Problem —
When you output the entries, begin with the first line and end with the line containing "Click NTFS tag", keeping each line exactly as it is.

===== Given records

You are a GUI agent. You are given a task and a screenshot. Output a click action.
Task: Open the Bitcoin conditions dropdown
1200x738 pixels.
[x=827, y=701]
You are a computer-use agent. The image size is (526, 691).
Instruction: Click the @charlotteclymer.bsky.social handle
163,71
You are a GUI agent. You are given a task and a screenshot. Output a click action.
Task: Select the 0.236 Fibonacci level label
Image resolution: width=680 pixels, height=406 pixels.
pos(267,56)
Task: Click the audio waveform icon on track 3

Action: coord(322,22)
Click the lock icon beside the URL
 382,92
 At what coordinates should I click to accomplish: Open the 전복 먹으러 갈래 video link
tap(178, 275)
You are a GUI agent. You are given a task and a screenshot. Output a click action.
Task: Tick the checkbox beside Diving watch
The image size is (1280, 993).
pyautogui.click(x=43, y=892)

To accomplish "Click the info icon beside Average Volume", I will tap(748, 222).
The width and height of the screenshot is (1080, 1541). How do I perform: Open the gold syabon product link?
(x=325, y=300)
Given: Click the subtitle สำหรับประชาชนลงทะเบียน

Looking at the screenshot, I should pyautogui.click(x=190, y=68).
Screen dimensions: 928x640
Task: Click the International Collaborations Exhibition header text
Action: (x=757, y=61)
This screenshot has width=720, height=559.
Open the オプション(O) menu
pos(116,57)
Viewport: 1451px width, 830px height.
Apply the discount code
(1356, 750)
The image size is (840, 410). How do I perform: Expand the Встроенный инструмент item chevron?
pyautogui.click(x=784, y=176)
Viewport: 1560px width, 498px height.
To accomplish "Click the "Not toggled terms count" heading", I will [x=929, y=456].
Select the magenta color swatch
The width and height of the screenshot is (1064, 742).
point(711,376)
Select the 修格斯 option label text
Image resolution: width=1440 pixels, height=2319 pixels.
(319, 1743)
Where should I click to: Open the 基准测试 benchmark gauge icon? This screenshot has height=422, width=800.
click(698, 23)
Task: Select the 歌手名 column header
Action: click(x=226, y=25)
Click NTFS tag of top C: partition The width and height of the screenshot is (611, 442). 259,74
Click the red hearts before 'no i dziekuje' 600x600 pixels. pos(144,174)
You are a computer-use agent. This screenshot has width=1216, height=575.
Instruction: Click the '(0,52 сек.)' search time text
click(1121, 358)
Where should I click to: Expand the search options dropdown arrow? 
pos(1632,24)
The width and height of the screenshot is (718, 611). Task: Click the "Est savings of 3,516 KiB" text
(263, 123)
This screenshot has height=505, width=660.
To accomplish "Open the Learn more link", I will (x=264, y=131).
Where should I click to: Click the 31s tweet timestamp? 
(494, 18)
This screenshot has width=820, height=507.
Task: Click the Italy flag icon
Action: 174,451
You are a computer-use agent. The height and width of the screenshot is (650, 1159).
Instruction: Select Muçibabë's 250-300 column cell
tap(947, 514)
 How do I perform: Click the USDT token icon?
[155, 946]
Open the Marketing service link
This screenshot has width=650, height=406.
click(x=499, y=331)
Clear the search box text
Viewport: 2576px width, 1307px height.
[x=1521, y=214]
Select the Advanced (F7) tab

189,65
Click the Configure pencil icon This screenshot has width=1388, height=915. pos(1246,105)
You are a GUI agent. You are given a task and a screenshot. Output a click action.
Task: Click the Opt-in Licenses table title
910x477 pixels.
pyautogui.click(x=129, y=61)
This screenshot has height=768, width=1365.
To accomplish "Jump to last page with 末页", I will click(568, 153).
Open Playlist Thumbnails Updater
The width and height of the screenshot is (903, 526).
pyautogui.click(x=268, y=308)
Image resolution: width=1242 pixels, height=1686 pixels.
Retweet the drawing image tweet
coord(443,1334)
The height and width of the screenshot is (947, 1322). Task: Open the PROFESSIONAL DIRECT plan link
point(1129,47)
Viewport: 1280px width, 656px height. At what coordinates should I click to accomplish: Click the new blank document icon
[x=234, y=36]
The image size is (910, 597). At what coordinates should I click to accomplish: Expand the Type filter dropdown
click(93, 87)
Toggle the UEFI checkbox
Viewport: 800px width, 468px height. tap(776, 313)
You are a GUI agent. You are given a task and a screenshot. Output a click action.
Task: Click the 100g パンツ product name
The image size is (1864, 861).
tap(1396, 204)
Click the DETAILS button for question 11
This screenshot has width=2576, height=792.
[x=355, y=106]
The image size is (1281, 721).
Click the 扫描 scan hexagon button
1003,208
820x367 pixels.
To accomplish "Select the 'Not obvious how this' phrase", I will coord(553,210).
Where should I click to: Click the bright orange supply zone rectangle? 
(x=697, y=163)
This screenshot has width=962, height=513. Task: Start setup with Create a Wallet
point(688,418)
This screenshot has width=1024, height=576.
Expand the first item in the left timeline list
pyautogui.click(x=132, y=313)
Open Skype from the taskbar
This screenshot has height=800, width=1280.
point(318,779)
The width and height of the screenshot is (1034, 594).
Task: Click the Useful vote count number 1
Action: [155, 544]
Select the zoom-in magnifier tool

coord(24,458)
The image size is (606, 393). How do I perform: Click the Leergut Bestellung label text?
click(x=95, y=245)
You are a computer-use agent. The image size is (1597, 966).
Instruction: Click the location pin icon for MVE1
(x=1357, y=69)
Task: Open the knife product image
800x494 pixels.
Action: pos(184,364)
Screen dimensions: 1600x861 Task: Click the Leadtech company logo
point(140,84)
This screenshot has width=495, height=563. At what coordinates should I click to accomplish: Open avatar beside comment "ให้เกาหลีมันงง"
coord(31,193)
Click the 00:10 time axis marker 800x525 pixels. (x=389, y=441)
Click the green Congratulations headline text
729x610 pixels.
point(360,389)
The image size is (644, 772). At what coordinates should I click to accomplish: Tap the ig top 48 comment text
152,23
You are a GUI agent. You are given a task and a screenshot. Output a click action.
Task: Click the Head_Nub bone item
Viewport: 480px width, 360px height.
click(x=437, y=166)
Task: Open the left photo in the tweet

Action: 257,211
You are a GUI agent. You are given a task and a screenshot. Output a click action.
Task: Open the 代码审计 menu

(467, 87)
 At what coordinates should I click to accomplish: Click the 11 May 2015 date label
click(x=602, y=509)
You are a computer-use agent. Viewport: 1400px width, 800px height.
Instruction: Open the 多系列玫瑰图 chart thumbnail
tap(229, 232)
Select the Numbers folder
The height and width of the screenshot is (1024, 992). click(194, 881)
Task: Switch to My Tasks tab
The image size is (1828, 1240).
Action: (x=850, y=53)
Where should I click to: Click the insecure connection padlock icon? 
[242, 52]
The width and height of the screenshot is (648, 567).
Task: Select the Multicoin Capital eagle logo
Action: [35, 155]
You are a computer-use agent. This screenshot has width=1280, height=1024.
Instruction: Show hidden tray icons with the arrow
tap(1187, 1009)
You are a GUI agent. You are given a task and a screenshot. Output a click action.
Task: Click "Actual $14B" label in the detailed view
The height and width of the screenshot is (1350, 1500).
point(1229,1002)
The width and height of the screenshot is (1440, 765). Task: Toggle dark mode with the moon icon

==========

Final answer —
You are a GUI agent. You are given a task and a screenshot. Output a click action.
Task: Open the Bitcoin conditions dropdown
1200x738 pixels.
[x=827, y=701]
You are a computer-use agent. The image size is (526, 691).
Instruction: Click the @charlotteclymer.bsky.social handle
163,71
You are a GUI agent. You are given a task and a screenshot. Output a click action.
Task: Select the 0.236 Fibonacci level label
Image resolution: width=680 pixels, height=406 pixels.
pos(267,56)
Task: Click the audio waveform icon on track 3

Action: coord(322,22)
Click the lock icon beside the URL
 382,92
 At what coordinates should I click to accomplish: Open the 전복 먹으러 갈래 video link
tap(178, 275)
You are a GUI agent. You are given a task and a screenshot. Output a click action.
Task: Tick the checkbox beside Diving watch
The image size is (1280, 993).
pyautogui.click(x=43, y=892)

To accomplish "Click the info icon beside Average Volume", I will tap(748, 222).
The width and height of the screenshot is (1080, 1541). How do I perform: Open the gold syabon product link?
(x=325, y=300)
Given: Click the subtitle สำหรับประชาชนลงทะเบียน

Looking at the screenshot, I should pyautogui.click(x=190, y=68).
Screen dimensions: 928x640
Task: Click the International Collaborations Exhibition header text
Action: (x=757, y=61)
This screenshot has width=720, height=559.
Open the オプション(O) menu
pos(116,57)
Viewport: 1451px width, 830px height.
Apply the discount code
(1356, 750)
The image size is (840, 410). How do I perform: Expand the Встроенный инструмент item chevron?
pyautogui.click(x=784, y=176)
Viewport: 1560px width, 498px height.
To accomplish "Click the "Not toggled terms count" heading", I will [x=929, y=456].
Select the magenta color swatch
The width and height of the screenshot is (1064, 742).
point(711,376)
Select the 修格斯 option label text
Image resolution: width=1440 pixels, height=2319 pixels.
(319, 1743)
Where should I click to: Open the 基准测试 benchmark gauge icon? This screenshot has height=422, width=800.
click(698, 23)
Task: Select the 歌手名 column header
Action: click(x=226, y=25)
Click NTFS tag of top C: partition The width and height of the screenshot is (611, 442). 259,74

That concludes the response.